▶ What is being asked: Write these lines as a JSON list of strings, one string per line, skipping any blank lines. Leave the pictures out.

▶ Material provided:

• • • • • • •

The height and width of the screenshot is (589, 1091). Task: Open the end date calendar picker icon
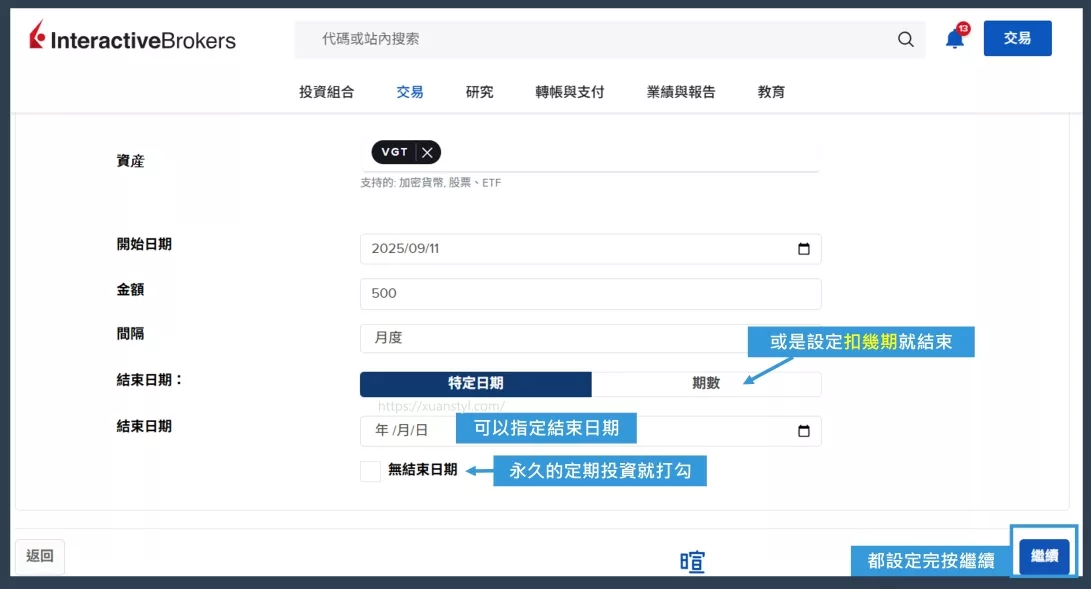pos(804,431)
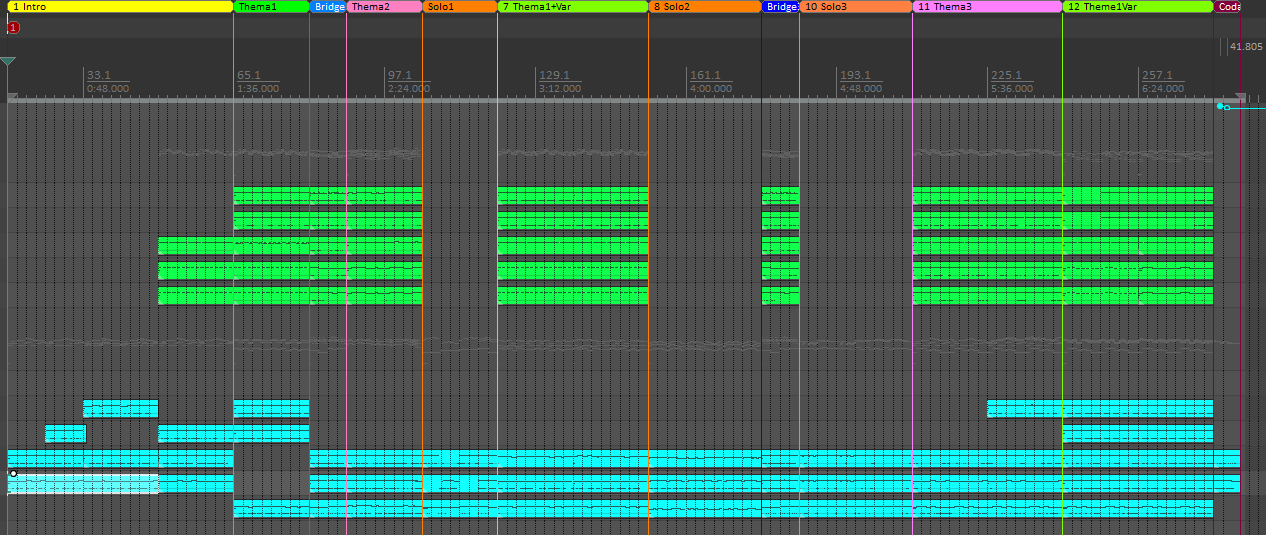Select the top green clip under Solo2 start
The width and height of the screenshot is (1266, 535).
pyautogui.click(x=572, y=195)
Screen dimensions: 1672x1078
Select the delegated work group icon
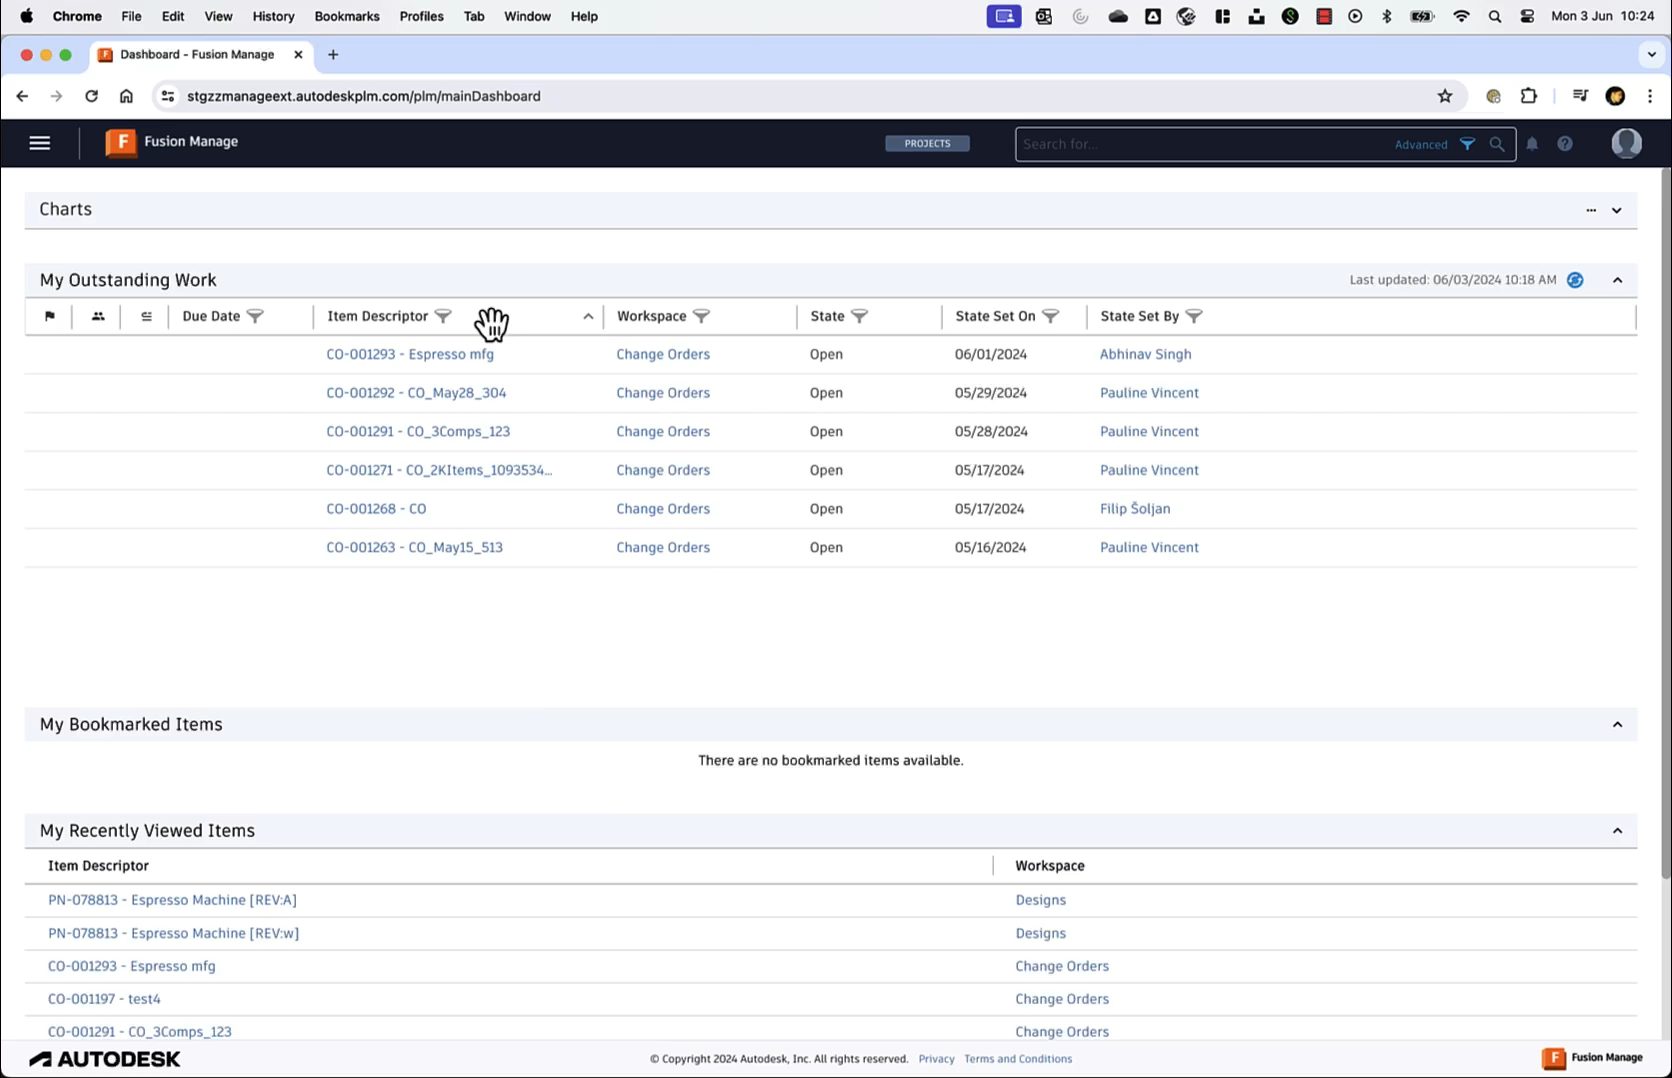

• • • • • • •

▶ Answer below:
[
  "The height and width of the screenshot is (589, 1091). Task: Open the end date calendar picker icon",
  "pos(804,431)",
  "Select the top green clip under Solo2 start",
  "The width and height of the screenshot is (1266, 535).",
  "pyautogui.click(x=572, y=195)",
  "Screen dimensions: 1672x1078",
  "Select the delegated work group icon"
]